** SELECTION **
** Begin **

It also occurs to me that for bullets 4 and 5 in "Vector Length", the
CDT should be long long, not int, since we pass aggregates in pieces in
64-bit registers and/or chunks of memory.

Other small bugs:
 - Bullet 4 says "the CDT determine by a) or b) above", but the referents
should be "(1) or (2)" instead.
 - First line of "Compiler generated variants of vector functions" has
a typo ("umasked").

Segher, thanks for smacking my recalcitrant head until it understands...

Thanks,
Bill




Segher


Re: GLIBC libmvec status

2020-02-27 Thread Jakub Jelinek
On Thu, Feb 27, 2020 at 11:56:49AM +0100, Richard Biener wrote:
> > > This calling convention would also be useful in the future for vectorizing
> > > functions that return complex values either by value or by reference.
> >
> > Only by value, you really don't know what the code does if something is
> > passed by reference, whether it is read, written into, or both etc.

** End **

** EXERCISE **
Please write out the part of the libmvec discussion that runs from "2020-02-27 Thread Jakub" up to and including "or by reference.", word for word. The material has no role in this work.

** DATA EXTRACT **
** Begin **

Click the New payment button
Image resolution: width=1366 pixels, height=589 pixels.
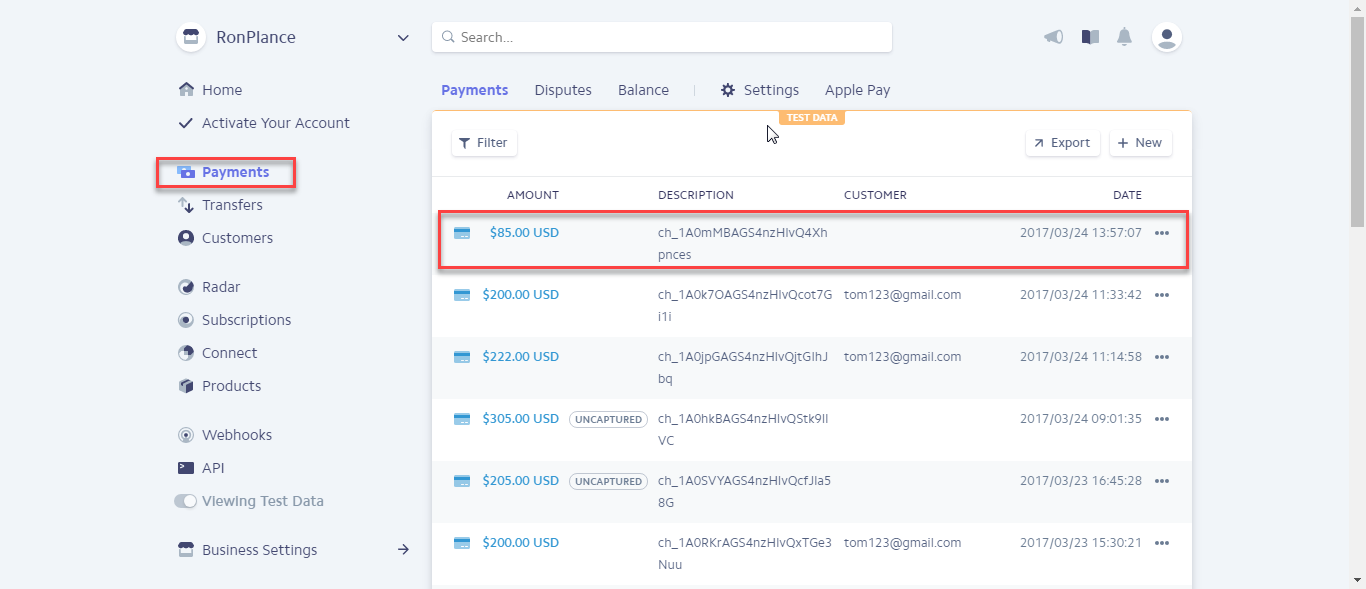[1140, 143]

** End **

** RESPONSE **
2020-02-27 Thread Jakub Jelinek
On Thu, Feb 27, 2020 at 11:56:49AM +0100, Richard Biener wrote:
> > > This calling convention would also be useful in the future for vectorizing
> > > functions that return complex values either by value or by reference.